=== WHAT YOU ARE ASKED TO DO ===
In the book description below, copy the passage starting at "A creator of" and ending at "on the horizon.", word for word.

A creator of virtual memories struggles to distinguish real-life experience from manufactured events. A childless couple conceive two children in an online world, only for their imagined life to be infected by a computer virus. The robotic brother of an adopted Chinese child ‘dies’, and a family realises how real a son he had become.
Alexander Weinstein’s debut story collection, Children of the New World, imagines a near future of social-media implants and instant connection, environmental collapse and post-revolution discord. It grapples with our unease in the modern world and how our ever-growing dependence on new technologies has changed the shape of our society. Alexander Weinstein is a visionary new voice for all of us who are fascinated by and terrified of what we might find on the horizon.
Alexander Weinstein is the director of the Martha’s Vineyard Institute of Creative Writing. He is the recipient of a Sustainable Arts Foundation Award, and his stories have received the Lamar York, Gail Crump, Hamlin Garland, and New Millennium Prizes, have been nominated for Pushcard Prizes, and appear in the anthology New Stories from the Midwest. He is an associate professor of Creative Writing at Siena Heights University, and leads fiction workshops in the United States and Europe.

=== SUPPLIED DATA ===
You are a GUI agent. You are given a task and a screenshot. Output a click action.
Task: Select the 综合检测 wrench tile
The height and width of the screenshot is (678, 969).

=== TASK RESULT ===
A creator of virtual memories struggles to distinguish real-life experience from manufactured events. A childless couple conceive two children in an online world, only for their imagined life to be infected by a computer virus. The robotic brother of an adopted Chinese child ‘dies’, and a family realises how real a son he had become.
Alexander Weinstein’s debut story collection, Children of the New World, imagines a near future of social-media implants and instant connection, environmental collapse and post-revolution discord. It grapples with our unease in the modern world and how our ever-growing dependence on new technologies has changed the shape of our society. Alexander Weinstein is a visionary new voice for all of us who are fascinated by and terrified of what we might find on the horizon.